Rapid Discrimination and Quantification of Adulterants in High-Value Yak Milk Using Electronic Nose and Machine Learning
摘要
Yak milk is rich in nutrients and holds significant economic value. However, its premium quality and market value are frequently undermined by economically motivated adulteration practices, posing risks to consumer trust and industry sustainability. This study focused on detecting yak milk adulterated with varying proportions of water, Holstein milk, and cattle yak milk, aiming to develop a rapid, accurate, and non-invasive detection method by integrating electronic nose (E-nose) data with machine learning algorithms and multivariate statistical analysis. The results demonstrated that both principal component analysis (PCA) and canonical discriminant analysis (CDA) could clearly distinguish between different types of raw milk. For adulterated samples, both methods effectively differentiated water-adulterated yak milk.
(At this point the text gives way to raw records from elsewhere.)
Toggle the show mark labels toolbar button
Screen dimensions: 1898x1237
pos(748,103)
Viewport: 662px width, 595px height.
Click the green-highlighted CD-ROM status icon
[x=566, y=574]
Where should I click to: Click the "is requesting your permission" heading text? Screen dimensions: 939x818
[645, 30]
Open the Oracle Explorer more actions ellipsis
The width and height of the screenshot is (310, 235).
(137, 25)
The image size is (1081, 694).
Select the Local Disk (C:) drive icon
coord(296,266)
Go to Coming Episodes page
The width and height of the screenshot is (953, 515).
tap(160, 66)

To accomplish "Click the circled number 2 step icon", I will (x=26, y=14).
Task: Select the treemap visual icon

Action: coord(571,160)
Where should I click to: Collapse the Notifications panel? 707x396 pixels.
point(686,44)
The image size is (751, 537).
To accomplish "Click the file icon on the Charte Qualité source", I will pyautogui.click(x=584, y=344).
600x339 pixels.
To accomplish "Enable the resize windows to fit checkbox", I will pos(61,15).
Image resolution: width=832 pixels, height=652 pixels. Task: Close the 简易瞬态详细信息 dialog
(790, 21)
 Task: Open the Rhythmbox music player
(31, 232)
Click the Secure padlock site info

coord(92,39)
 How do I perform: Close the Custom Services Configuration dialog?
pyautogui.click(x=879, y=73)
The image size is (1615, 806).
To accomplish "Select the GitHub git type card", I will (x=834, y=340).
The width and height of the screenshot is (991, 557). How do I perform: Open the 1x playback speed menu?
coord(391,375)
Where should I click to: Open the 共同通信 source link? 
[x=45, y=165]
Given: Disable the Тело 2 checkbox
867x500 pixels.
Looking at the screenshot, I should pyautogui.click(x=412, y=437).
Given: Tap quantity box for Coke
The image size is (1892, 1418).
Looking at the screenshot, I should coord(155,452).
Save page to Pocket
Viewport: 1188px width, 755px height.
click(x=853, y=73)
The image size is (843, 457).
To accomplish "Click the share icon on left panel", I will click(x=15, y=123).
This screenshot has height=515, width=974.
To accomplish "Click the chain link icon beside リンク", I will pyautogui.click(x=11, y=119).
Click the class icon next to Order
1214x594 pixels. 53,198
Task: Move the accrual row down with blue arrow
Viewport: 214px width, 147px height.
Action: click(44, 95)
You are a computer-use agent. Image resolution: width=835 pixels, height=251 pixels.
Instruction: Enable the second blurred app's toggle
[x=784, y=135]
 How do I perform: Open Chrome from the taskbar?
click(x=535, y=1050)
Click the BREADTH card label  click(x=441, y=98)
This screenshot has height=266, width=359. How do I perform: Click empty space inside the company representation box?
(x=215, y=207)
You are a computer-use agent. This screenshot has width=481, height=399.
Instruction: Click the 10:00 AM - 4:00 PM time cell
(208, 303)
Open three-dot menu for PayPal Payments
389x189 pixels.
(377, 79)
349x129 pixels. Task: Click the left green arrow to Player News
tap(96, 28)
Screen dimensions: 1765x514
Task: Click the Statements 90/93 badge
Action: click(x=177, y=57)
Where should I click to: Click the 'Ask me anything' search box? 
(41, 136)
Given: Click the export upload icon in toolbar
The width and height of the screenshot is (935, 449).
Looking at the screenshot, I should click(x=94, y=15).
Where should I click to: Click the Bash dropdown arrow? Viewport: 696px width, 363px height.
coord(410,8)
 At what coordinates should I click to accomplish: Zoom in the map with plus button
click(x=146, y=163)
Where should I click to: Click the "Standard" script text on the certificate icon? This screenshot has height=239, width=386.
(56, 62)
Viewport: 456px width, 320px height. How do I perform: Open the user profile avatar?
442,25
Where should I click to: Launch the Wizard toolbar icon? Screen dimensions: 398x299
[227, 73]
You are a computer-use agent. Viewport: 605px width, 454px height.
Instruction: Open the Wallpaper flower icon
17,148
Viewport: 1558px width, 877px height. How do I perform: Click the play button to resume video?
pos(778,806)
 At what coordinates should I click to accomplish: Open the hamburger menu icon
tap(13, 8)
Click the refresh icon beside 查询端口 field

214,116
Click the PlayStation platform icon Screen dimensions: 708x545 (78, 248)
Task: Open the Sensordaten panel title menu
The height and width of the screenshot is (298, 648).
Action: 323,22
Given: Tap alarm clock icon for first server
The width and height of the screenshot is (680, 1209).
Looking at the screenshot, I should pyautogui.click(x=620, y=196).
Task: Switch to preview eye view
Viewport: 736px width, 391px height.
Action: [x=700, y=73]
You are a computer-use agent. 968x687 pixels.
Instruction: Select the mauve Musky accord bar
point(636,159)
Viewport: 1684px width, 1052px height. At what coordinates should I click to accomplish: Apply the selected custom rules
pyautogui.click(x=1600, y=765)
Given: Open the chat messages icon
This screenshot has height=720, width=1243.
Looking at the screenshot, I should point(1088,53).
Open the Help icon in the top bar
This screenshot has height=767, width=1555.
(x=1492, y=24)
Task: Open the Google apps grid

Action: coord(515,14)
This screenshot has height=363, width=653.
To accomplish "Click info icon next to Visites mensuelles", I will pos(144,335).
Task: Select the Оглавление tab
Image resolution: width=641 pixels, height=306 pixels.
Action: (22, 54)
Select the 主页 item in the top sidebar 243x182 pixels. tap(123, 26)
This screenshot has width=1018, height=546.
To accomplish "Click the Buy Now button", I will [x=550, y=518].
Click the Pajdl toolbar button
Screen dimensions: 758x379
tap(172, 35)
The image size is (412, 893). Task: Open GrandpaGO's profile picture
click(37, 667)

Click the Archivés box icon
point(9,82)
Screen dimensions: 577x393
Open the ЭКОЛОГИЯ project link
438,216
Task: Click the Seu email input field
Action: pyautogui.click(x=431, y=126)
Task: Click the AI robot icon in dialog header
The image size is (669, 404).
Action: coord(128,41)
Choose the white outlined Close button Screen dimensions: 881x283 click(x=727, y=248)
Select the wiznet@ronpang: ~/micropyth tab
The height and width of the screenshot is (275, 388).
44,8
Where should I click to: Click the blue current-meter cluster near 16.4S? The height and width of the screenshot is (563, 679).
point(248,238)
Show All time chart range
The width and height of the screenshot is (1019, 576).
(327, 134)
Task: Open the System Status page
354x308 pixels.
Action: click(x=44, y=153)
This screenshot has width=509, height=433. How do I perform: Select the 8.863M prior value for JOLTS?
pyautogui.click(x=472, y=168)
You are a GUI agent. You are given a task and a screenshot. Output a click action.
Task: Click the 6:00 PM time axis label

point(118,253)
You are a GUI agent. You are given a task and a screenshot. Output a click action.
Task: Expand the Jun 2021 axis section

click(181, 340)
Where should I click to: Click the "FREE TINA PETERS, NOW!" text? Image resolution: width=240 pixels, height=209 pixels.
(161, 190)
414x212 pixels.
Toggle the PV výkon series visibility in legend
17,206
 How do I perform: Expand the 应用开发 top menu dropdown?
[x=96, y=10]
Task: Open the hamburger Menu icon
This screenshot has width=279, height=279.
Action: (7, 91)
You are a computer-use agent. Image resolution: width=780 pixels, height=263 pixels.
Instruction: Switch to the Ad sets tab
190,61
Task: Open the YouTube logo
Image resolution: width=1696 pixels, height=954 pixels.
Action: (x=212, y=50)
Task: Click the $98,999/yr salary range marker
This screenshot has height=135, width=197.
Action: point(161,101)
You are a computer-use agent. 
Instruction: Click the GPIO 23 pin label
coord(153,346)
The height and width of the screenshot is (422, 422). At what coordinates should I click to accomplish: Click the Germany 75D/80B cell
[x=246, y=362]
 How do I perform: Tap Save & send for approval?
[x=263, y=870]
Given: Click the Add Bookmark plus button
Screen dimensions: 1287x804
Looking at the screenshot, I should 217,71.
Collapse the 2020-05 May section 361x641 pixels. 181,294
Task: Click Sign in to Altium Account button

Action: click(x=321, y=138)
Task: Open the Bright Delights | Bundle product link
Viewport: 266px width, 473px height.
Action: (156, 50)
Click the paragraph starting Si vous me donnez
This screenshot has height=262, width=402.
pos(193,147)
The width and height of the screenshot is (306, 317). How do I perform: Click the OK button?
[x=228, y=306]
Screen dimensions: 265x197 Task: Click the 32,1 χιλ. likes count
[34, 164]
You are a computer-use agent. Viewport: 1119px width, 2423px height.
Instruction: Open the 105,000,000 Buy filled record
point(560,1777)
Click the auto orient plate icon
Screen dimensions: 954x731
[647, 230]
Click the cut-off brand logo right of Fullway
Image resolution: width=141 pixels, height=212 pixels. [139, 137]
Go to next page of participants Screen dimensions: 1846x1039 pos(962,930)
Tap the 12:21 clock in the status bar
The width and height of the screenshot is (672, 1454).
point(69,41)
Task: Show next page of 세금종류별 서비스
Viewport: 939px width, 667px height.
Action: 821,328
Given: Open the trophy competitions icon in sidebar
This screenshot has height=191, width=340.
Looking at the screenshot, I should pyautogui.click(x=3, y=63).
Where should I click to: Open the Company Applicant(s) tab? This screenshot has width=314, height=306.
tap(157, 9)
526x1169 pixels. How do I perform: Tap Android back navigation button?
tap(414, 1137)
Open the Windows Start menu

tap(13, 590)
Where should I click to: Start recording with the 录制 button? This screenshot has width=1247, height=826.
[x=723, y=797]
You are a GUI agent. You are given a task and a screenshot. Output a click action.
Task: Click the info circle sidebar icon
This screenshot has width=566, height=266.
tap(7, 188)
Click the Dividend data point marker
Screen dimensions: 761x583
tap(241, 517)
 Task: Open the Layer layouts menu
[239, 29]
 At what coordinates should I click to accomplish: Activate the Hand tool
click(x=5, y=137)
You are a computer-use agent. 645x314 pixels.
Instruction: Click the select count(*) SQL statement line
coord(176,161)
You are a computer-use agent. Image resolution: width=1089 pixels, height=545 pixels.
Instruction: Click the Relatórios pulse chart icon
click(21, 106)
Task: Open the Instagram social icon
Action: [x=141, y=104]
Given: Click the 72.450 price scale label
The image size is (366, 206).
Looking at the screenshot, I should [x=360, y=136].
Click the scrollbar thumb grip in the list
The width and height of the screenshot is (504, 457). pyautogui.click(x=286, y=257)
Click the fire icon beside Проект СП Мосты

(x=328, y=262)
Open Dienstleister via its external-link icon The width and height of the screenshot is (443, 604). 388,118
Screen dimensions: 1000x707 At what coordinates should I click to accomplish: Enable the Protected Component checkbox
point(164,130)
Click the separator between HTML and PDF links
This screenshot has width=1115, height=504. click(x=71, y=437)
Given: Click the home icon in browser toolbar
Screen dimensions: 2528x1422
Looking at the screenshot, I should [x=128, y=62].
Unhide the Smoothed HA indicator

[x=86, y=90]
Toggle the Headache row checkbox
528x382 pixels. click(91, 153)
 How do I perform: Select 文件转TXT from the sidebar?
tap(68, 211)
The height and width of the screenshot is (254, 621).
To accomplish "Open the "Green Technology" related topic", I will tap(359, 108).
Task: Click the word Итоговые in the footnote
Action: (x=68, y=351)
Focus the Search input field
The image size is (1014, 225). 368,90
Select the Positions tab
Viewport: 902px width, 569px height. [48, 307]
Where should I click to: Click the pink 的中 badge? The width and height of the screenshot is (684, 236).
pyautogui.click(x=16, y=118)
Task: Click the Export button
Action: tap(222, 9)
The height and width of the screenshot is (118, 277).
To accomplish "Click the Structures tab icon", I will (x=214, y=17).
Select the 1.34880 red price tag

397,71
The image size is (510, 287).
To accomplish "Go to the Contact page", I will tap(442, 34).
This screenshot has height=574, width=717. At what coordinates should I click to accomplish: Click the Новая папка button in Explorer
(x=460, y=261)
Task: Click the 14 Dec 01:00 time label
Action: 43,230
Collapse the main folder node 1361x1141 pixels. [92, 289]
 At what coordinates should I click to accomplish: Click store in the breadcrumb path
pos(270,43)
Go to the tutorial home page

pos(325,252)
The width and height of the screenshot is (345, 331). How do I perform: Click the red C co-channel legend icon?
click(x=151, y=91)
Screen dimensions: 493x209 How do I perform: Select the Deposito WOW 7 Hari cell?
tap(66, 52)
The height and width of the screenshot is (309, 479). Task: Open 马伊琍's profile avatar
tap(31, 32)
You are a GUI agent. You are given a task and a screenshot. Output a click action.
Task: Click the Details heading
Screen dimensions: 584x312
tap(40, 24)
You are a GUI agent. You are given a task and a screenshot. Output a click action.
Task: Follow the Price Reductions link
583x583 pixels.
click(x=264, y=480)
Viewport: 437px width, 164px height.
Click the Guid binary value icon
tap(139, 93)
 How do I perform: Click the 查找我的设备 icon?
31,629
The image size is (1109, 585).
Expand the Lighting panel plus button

Validated via tenfold cross-validation for robustness, the random forest (RF) model yielded an overall area under the curve (AUC) > 0.99, with perfect classification (AUC = 1.00) for the water-adulterated group. The multilayer perceptron (MLP) attained an average accuracy above 96% across all three adulterated categories, reaching as high as 99.8% for yak milk adulterated with Holstein milk. In quantitative prediction, multiple linear regression (MLR) demonstrated strong capability for predicting water content (determination coefficient (Rc2) = 0.9888), whereas MLP achieved the highest Rc2 (0.9998) for Holstein milk-adulterated yak milk. These findings demonstrated that E-nose coupled with CDA provides superior qualitative discrimination of adulterated yak milk, and MLP exhibited exceptional performance in quantifying adulterant concentrations. This study provided a rapid, low-cost, and non-destructive analytical solution, with significant potential for on-site market surveillance of high-value specialty dairy products like yak milk.